When fluoroethylene carbonate (FEC) is added to the ethylene carbonate (EC)–diethyl carbonate (DEC) electrolyte, the capacity and cyclability of full-cells employing Si–graphene anode and lithium nickel cobalt aluminum oxide cathode (NCA) cathode are improved due to formation of a thin (30–50 nm) SEI layer with low ionic resistance (∼2 ohm cm2) on the surface of Si–graphene anode. These properties are confirmed with electrochemical impedance spectroscopy and a cross-sectional image analysis using Focused Ion Beam (FIB)-SEM. Approximately 5 wt.% FEC in EC:DEC (1:1 wt.%) shows the highest capacity and most stability. This high capacity and low capacity fade is attributed to a more stable SEI layer containing less CH2OCO2Li, Li2CO3 and LiF compounds, which consume cyclable Li.
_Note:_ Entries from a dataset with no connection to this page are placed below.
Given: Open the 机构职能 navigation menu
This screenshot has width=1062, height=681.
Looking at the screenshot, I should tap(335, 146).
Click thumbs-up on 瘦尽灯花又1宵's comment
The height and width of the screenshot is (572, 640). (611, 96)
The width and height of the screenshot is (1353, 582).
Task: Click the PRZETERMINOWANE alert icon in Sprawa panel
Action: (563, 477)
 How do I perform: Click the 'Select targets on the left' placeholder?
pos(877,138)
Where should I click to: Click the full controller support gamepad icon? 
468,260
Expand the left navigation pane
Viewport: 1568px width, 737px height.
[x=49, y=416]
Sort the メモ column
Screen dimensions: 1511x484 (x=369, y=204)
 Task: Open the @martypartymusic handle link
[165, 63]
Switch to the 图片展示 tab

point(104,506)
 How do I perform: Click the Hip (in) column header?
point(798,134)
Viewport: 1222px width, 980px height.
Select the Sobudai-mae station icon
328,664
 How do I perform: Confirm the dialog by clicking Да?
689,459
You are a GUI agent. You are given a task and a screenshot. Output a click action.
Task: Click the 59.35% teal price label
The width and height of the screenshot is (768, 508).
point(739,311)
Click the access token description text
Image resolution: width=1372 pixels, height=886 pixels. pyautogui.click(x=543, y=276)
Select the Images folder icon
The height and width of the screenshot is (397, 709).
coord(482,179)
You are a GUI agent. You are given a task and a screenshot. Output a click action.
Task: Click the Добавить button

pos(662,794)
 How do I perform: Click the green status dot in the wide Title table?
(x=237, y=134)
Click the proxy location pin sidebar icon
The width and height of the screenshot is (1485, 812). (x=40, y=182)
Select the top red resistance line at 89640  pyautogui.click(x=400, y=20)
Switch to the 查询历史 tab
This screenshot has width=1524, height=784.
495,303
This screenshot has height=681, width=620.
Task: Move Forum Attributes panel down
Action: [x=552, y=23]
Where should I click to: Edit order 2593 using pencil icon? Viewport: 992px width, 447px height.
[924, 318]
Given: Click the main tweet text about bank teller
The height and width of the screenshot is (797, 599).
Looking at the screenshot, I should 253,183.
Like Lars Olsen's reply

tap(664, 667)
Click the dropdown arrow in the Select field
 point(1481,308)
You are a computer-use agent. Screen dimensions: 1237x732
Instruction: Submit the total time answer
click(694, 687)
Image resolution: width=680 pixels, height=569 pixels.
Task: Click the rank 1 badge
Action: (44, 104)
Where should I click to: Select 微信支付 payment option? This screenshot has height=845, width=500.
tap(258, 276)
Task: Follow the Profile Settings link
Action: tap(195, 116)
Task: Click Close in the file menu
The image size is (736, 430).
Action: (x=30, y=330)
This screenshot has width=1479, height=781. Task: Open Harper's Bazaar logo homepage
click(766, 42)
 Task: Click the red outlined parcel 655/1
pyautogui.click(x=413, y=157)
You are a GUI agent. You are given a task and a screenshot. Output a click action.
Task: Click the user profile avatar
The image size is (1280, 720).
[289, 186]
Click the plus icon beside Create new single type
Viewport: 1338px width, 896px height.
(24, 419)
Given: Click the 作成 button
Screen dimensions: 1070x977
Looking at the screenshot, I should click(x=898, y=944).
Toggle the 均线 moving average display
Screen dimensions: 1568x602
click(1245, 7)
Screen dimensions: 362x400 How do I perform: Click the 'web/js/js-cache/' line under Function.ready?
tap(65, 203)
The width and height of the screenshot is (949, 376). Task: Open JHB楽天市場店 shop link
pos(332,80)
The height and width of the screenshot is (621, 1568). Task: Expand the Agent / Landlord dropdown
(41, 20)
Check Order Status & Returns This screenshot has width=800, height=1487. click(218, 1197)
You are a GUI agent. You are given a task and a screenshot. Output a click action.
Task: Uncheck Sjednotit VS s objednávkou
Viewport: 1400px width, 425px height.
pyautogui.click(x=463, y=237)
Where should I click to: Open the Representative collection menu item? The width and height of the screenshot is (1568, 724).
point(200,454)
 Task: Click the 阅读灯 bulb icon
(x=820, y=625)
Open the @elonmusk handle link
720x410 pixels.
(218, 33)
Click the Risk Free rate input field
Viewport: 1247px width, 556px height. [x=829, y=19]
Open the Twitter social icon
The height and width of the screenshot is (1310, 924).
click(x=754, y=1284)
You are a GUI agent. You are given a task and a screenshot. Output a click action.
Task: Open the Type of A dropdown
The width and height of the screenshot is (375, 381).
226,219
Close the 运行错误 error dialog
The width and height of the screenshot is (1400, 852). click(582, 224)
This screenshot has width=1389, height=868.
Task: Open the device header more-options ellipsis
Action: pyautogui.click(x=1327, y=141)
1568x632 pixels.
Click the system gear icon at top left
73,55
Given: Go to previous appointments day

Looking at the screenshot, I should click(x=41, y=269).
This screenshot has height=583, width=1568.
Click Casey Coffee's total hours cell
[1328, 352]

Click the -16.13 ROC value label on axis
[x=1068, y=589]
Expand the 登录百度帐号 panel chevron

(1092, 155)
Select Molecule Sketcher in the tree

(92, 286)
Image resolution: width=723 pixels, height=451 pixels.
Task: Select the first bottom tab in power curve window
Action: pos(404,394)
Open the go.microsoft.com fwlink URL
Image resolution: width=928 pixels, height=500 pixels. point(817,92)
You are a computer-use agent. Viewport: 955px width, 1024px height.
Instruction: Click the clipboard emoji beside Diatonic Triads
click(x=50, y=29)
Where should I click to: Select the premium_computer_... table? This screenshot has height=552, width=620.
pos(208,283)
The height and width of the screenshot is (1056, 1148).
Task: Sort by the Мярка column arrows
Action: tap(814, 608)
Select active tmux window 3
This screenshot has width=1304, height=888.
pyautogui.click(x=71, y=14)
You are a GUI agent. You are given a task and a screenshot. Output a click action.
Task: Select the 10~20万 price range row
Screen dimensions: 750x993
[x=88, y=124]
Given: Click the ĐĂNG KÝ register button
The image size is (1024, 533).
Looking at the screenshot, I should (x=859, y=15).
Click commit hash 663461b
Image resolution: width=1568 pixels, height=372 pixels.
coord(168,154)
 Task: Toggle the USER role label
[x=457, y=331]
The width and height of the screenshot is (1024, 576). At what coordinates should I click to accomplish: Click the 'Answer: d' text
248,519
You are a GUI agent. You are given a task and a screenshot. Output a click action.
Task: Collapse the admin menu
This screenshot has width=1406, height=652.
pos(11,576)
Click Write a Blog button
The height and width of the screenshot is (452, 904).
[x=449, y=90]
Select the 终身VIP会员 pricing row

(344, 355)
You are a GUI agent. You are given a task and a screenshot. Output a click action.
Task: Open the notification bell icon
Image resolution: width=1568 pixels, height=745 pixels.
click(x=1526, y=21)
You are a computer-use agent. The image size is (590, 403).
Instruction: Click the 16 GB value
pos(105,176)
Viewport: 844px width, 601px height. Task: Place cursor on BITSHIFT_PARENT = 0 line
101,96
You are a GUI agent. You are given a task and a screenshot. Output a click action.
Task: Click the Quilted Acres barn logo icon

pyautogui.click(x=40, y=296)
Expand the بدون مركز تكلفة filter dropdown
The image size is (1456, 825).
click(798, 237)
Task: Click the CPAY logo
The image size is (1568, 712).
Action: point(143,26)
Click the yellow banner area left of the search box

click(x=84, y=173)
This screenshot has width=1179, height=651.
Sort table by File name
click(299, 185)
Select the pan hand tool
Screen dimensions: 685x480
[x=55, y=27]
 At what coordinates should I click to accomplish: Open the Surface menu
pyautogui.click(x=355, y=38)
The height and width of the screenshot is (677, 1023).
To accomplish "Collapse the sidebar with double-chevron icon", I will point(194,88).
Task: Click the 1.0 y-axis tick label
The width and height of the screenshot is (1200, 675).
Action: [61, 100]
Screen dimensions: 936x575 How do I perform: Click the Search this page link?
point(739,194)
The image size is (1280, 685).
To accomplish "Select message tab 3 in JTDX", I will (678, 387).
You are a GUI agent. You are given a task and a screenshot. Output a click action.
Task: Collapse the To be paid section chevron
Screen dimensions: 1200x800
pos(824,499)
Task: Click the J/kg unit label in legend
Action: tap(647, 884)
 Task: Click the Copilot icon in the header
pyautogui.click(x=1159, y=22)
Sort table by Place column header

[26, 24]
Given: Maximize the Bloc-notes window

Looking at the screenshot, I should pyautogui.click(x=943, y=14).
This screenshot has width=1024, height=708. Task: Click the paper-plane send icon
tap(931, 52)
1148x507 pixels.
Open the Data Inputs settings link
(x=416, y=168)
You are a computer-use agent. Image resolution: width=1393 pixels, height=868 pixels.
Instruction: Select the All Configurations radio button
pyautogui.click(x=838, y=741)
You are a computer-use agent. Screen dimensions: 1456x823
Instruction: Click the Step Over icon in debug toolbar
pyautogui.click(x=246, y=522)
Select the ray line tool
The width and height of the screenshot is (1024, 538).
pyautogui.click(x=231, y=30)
Additionally, a greater amount of polycarbonate (PC), which is known to form a more robust passivation layer, thus reducing further reduction of electrolyte, is confirmed with X-ray photoelectron spectroscopy (XPS). •Li ion full cells employing Si–graphene anodes were used in this study.•FEC additive improves cyclability of the full-cell by formation of good SEI.•5 wt.% FEC is optimum with high capacity and low capacity fade.•5 wt.% FEC forms less amount of SEI compounds consuming Li+.